Set task :: Format every line of the rows below as a JSON list of strings, with one string per line. Omit blank lines and leave the pictures out.

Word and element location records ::

• • •

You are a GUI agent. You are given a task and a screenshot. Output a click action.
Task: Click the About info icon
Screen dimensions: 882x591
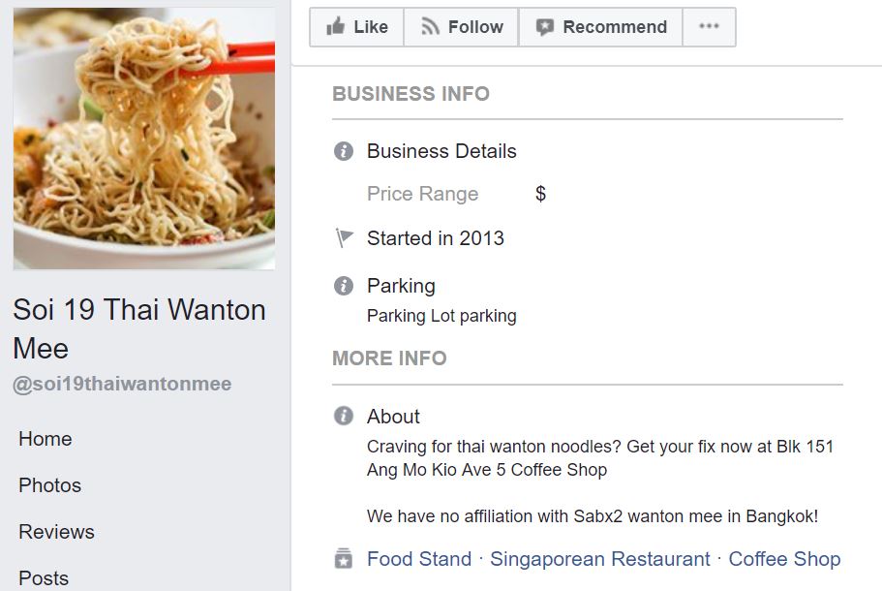coord(343,417)
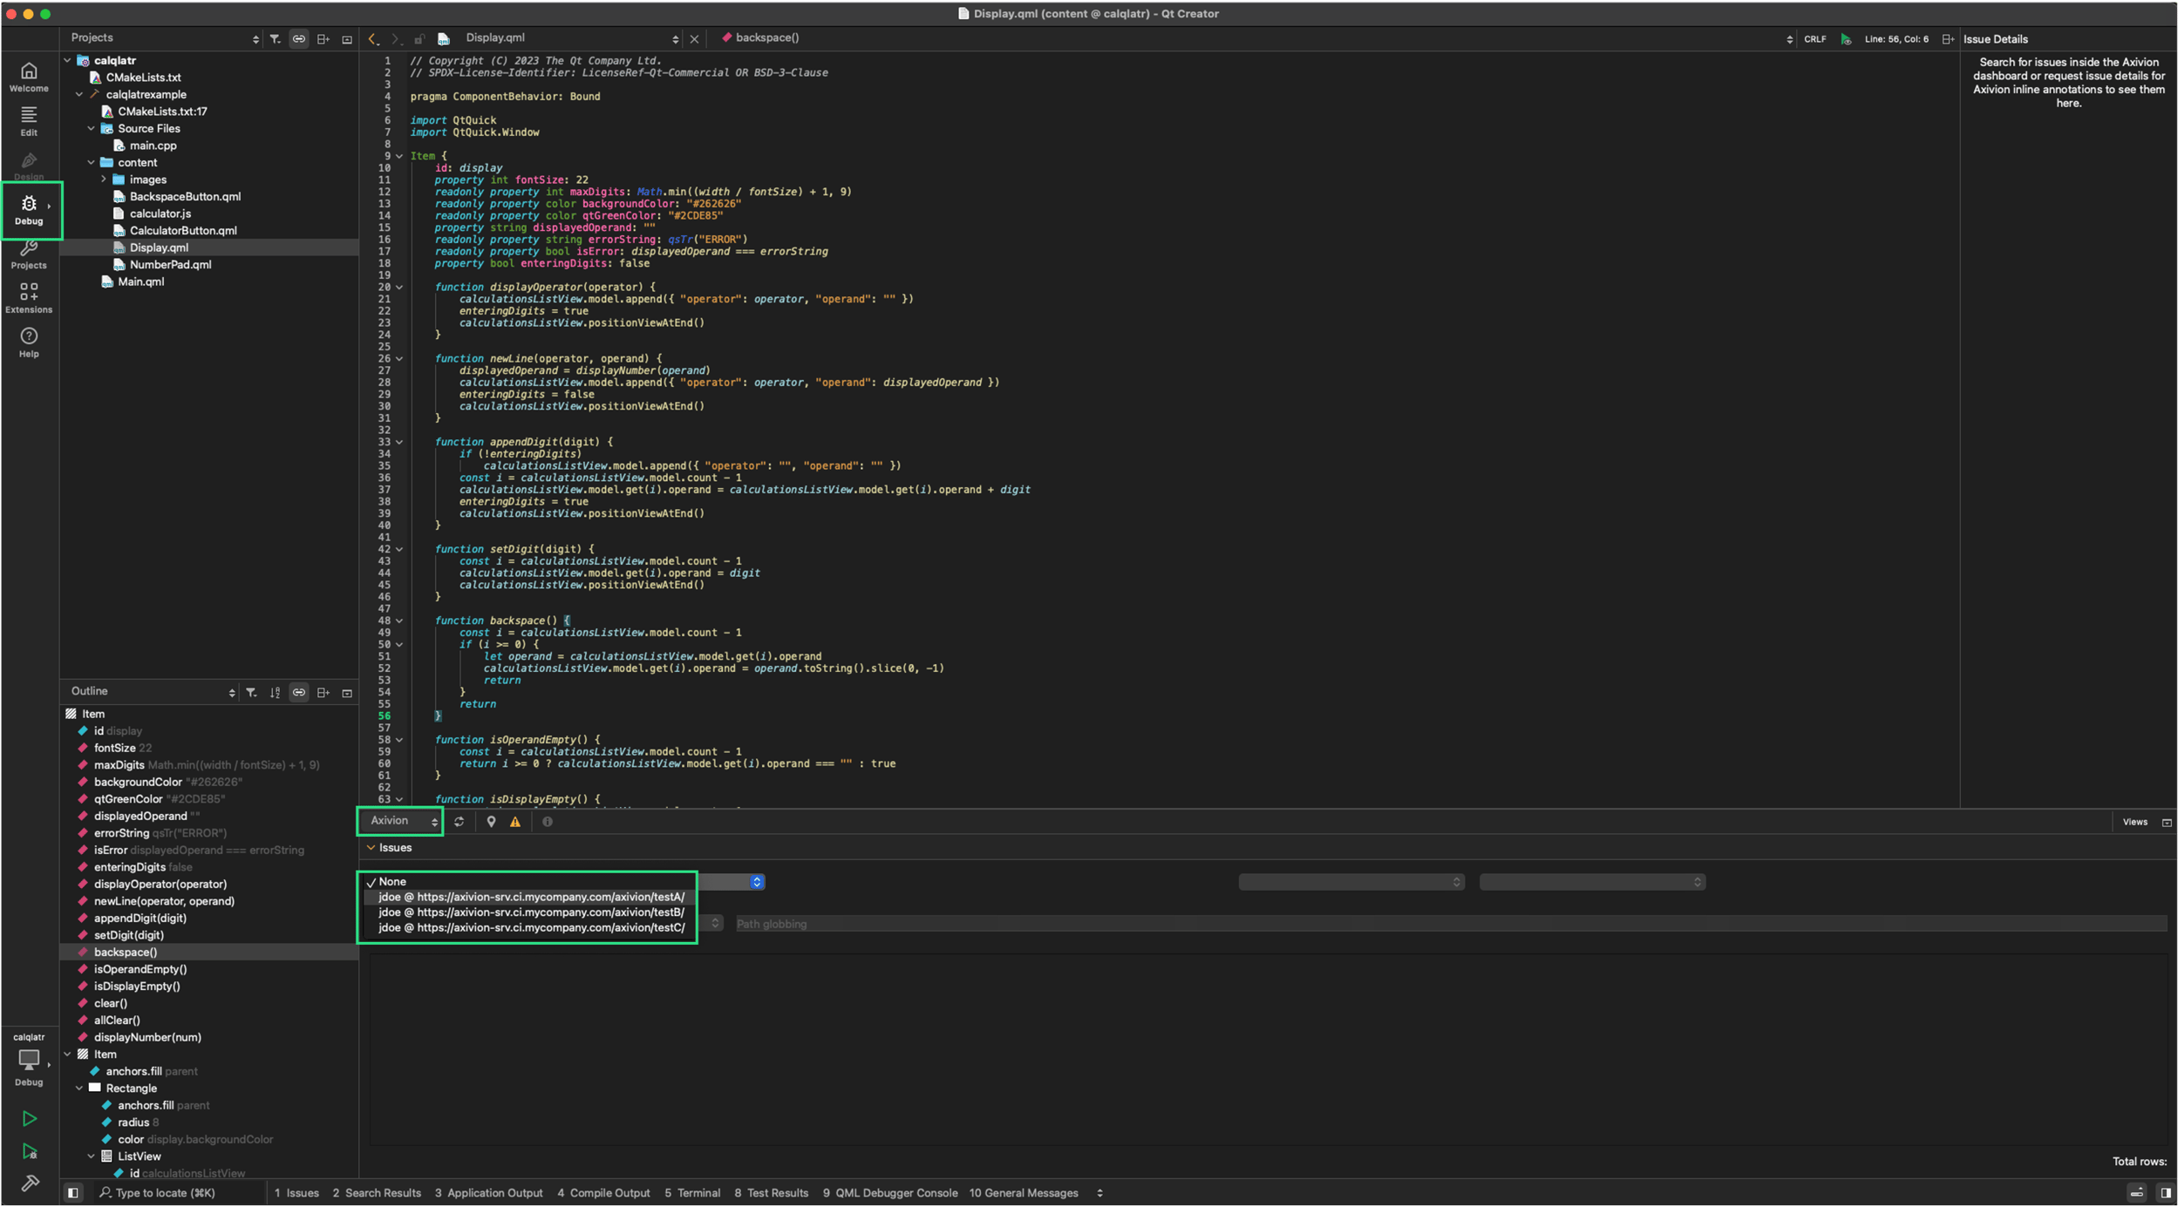
Task: Click the Help icon in sidebar
Action: click(29, 342)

• • •

Result for this task ::
[
  "You are a GUI agent. You are given a task and a screenshot. Output a click action.",
  "Task: Click the About info icon",
  "Screen dimensions: 882x591",
  "coord(343,417)",
  "Task: Click the Help icon in sidebar",
  "Action: click(29, 342)"
]